##### Data section

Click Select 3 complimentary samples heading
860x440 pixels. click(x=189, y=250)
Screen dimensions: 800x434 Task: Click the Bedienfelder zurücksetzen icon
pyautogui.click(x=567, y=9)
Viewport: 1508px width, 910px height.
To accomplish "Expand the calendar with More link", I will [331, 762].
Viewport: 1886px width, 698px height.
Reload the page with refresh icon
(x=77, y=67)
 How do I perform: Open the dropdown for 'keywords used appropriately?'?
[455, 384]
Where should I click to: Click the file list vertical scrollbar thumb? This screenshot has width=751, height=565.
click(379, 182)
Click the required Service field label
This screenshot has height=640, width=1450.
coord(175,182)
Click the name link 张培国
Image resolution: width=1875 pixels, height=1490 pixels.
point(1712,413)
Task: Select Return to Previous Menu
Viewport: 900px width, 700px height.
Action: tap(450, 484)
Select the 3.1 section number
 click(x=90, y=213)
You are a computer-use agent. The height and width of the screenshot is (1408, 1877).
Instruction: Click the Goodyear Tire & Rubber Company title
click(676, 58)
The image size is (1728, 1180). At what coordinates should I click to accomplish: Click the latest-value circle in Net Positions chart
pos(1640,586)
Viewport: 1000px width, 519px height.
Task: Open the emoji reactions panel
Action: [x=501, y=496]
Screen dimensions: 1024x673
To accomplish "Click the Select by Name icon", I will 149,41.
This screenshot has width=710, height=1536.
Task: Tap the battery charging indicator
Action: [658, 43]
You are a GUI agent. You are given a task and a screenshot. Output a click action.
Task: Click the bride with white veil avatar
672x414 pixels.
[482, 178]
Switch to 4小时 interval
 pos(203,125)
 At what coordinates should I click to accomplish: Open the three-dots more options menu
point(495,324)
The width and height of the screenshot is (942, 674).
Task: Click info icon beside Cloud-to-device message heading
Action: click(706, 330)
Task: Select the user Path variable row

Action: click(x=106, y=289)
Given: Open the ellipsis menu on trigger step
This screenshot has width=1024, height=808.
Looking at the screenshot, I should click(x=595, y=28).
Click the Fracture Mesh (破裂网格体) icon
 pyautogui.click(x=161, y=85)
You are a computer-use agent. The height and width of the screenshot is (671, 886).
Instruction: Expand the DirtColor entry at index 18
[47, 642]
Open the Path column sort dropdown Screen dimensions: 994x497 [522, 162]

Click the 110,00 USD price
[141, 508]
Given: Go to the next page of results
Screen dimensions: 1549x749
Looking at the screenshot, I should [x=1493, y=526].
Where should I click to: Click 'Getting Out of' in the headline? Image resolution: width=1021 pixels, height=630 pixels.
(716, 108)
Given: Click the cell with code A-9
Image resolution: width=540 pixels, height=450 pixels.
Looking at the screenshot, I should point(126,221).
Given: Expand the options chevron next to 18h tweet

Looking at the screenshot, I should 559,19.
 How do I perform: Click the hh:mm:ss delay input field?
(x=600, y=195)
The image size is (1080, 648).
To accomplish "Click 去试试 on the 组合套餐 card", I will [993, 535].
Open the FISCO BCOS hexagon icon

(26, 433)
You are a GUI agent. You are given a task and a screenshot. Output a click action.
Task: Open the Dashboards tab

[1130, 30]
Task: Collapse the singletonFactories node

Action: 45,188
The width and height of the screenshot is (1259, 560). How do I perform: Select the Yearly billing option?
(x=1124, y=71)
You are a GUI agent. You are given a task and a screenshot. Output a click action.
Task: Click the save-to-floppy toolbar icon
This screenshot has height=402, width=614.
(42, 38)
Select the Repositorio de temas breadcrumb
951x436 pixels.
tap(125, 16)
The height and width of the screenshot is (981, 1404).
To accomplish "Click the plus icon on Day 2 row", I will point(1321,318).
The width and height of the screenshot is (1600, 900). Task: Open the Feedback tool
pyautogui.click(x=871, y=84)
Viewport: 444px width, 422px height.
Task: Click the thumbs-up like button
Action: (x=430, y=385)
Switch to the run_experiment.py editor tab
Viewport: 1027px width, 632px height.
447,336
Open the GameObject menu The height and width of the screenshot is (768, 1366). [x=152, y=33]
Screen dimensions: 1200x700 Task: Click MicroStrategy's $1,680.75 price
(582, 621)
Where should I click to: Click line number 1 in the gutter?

##########

What is being asked: Your task is to restate every record word for word.

Result for this exercise:
Click Select 3 complimentary samples heading
860x440 pixels. click(x=189, y=250)
Screen dimensions: 800x434 Task: Click the Bedienfelder zurücksetzen icon
pyautogui.click(x=567, y=9)
Viewport: 1508px width, 910px height.
To accomplish "Expand the calendar with More link", I will [331, 762].
Viewport: 1886px width, 698px height.
Reload the page with refresh icon
(x=77, y=67)
 How do I perform: Open the dropdown for 'keywords used appropriately?'?
[455, 384]
Where should I click to: Click the file list vertical scrollbar thumb? This screenshot has width=751, height=565.
click(379, 182)
Click the required Service field label
This screenshot has height=640, width=1450.
coord(175,182)
Click the name link 张培国
Image resolution: width=1875 pixels, height=1490 pixels.
point(1712,413)
Task: Select Return to Previous Menu
Viewport: 900px width, 700px height.
Action: tap(450, 484)
Select the 3.1 section number
 click(x=90, y=213)
You are a computer-use agent. The height and width of the screenshot is (1408, 1877).
Instruction: Click the Goodyear Tire & Rubber Company title
click(676, 58)
The image size is (1728, 1180). At what coordinates should I click to accomplish: Click the latest-value circle in Net Positions chart
pos(1640,586)
Viewport: 1000px width, 519px height.
Task: Open the emoji reactions panel
Action: [x=501, y=496]
Screen dimensions: 1024x673
To accomplish "Click the Select by Name icon", I will 149,41.
This screenshot has width=710, height=1536.
Task: Tap the battery charging indicator
Action: [658, 43]
You are a GUI agent. You are given a task and a screenshot. Output a click action.
Task: Click the bride with white veil avatar
672x414 pixels.
[482, 178]
Switch to 4小时 interval
 pos(203,125)
 At what coordinates should I click to accomplish: Open the three-dots more options menu
point(495,324)
The width and height of the screenshot is (942, 674).
Task: Click info icon beside Cloud-to-device message heading
Action: click(706, 330)
Task: Select the user Path variable row

Action: click(x=106, y=289)
Given: Open the ellipsis menu on trigger step
This screenshot has width=1024, height=808.
Looking at the screenshot, I should click(x=595, y=28).
Click the Fracture Mesh (破裂网格体) icon
 pyautogui.click(x=161, y=85)
You are a computer-use agent. The height and width of the screenshot is (671, 886).
Instruction: Expand the DirtColor entry at index 18
[47, 642]
Open the Path column sort dropdown Screen dimensions: 994x497 [522, 162]

Click the 110,00 USD price
[141, 508]
Given: Go to the next page of results
Screen dimensions: 1549x749
Looking at the screenshot, I should [x=1493, y=526].
Where should I click to: Click 'Getting Out of' in the headline? Image resolution: width=1021 pixels, height=630 pixels.
(716, 108)
Given: Click the cell with code A-9
Image resolution: width=540 pixels, height=450 pixels.
Looking at the screenshot, I should point(126,221).
Given: Expand the options chevron next to 18h tweet

Looking at the screenshot, I should 559,19.
 How do I perform: Click the hh:mm:ss delay input field?
(x=600, y=195)
The image size is (1080, 648).
To accomplish "Click 去试试 on the 组合套餐 card", I will [993, 535].
Open the FISCO BCOS hexagon icon

(26, 433)
You are a GUI agent. You are given a task and a screenshot. Output a click action.
Task: Open the Dashboards tab

[1130, 30]
Task: Collapse the singletonFactories node

Action: 45,188
The width and height of the screenshot is (1259, 560). How do I perform: Select the Yearly billing option?
(x=1124, y=71)
You are a GUI agent. You are given a task and a screenshot. Output a click action.
Task: Click the save-to-floppy toolbar icon
This screenshot has height=402, width=614.
(42, 38)
Select the Repositorio de temas breadcrumb
951x436 pixels.
tap(125, 16)
The height and width of the screenshot is (981, 1404).
To accomplish "Click the plus icon on Day 2 row", I will point(1321,318).
The width and height of the screenshot is (1600, 900). Task: Open the Feedback tool
pyautogui.click(x=871, y=84)
Viewport: 444px width, 422px height.
Task: Click the thumbs-up like button
Action: (x=430, y=385)
Switch to the run_experiment.py editor tab
Viewport: 1027px width, 632px height.
447,336
Open the GameObject menu The height and width of the screenshot is (768, 1366). [x=152, y=33]
Screen dimensions: 1200x700 Task: Click MicroStrategy's $1,680.75 price
(582, 621)
Where should I click to: Click line number 1 in the gutter?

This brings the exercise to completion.